5. A teneur de l'art. 22 al. 1 LaCC, il n'est pas prélevé de frais dans les causes soumises à la juridiction des baux et loyers (ATF 139 III 182 consid. 2.6).

* * * * *


PAR CES MOTIFS,
La Chambre des baux et loyers :

A la forme :

Déclare recevable l'appel interjeté par A______ et B______ le 16 juin 2022 contre le jugement JTBL/351/2022 rendu le 12 mai 2022 par le Tribunal des baux et loyers dans la cause C/17435/2020-4-OSB.

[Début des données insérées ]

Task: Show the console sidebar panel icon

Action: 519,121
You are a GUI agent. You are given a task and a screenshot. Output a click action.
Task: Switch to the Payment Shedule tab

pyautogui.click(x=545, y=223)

Déclare irrecevable la conclusion de E______ tendant à l'évacuation de A______ et B______.

Au fond :

Confirme le jugement.

Dit que la procédure est gratuite.

Déboute les parties de toutes autres conclusions.

Siégeant :

Madame Nathalie LANDRY-BARTHE, présidente; Madame Sylvie DROIN et Monsieur Laurent RIEBEN, juges; Madame Laurence MIZRAHI et Monsieur Jean-Philippe FERRERO, juges assesseurs; Madame Maïté VALENTE, greffière.

 

La présidente :

Nathalie LANDRY-BARTHE

 

La greffière :

Maïté VALENTE

 

 

 

 

 

 

 

Indication des voies de recours :

 

Conformément aux art. 72 ss de la loi fédérale sur le Tribunal fédéral du 17 juin 2005 (LTF ; RS 173.110), le présent arrêt peut être porté dans les trente jours qui suivent sa notification avec expédition complète (art. 100 al. 1 LTF) par devant le Tribunal fédéral par la voie du recours en matière civile.

Le recours doit être adressé au Tribunal fédéral, 1000 Lausanne 14.

Valeur litigieuse des conclusions pécuniaires au sens de la LTF supérieure ou égale à 15'000 fr.